Today, Eish shamsi continues to be a topic of great relevance and interest in society. With the advancement of technology and globalization, Eish shamsi has become an increasingly frequent topic of discussion in different areas, from politics to popular culture. Its impact and scope cover a wide spectrum of aspects of daily life, making it a topic of constant study and reflection. In this article, we will explore different perspectives and approaches related to Eish shamsi, with the aim of better understanding its influence today and its projection in the future.
Type | Sourdough |
---|---|
Place of origin | Egypt |
Region or state | Upper Egypt |
Eish shamsi (Egyptian Arabic: عيش شمسي) or Al-Shamsi, is a thick sourdough bread eaten in Egypt made with wheat flour. In Upper Egypt it replaces eish baladi as the local staple, although the latter is common as well. The name, which translates to "sun bread", is thought to derive from the practice of letting the dough rise in the sun. The bread is traditionally baked at home in domed clay ovens with openings at the top, although this tradition is fading with pre-made bread becoming increasingly common.

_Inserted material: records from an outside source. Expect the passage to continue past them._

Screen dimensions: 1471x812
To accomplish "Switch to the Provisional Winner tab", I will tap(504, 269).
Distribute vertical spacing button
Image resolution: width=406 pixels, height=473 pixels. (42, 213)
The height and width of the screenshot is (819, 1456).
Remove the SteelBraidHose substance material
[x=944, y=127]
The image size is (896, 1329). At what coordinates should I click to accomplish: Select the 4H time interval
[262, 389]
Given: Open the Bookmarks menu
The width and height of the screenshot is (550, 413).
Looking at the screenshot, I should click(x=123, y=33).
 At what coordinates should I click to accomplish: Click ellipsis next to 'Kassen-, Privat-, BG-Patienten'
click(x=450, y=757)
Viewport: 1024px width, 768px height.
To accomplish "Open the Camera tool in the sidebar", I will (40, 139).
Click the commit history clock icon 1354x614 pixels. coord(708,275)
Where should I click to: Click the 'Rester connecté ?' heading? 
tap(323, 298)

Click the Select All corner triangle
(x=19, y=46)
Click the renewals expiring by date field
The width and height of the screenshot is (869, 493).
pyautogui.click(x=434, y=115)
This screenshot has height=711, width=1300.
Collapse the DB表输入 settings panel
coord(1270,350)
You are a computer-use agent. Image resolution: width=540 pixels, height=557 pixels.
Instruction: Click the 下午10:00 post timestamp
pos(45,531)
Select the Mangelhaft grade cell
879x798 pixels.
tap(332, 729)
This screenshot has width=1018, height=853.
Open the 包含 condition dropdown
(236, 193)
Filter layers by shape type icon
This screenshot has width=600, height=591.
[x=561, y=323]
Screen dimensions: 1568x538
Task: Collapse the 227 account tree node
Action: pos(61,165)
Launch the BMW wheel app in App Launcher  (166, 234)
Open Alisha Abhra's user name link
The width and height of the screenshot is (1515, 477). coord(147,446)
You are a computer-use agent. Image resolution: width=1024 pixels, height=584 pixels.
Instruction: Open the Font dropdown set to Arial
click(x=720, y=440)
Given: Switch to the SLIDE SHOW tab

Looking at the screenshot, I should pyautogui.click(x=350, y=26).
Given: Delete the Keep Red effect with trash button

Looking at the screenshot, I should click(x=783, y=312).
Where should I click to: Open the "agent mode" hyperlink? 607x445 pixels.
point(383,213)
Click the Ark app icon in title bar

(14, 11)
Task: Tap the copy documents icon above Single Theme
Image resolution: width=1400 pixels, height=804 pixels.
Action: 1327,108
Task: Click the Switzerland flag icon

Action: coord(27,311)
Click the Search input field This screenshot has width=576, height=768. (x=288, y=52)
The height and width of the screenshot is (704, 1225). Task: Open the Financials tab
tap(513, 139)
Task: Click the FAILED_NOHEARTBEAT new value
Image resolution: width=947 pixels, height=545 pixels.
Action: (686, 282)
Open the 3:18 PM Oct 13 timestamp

The shape of the bread is determined by the pattern of the scoring, which is done with a needle. The common way to do it is making slits all around the top-edge for a round bread. Another common way to do it is making crescent-shaped slits in the dough which results in a triangle-shaped bread. Christians tend to score the dough in a way that achieves a rough cross-shape. These bread shapes resemble those on depictions of bread offerings on tomb paintings dating back to ancient Egypt. Although it is uncommon in Lower Egypt, some bakeries in Cairo make it especially for their Upper Egyptian clientele.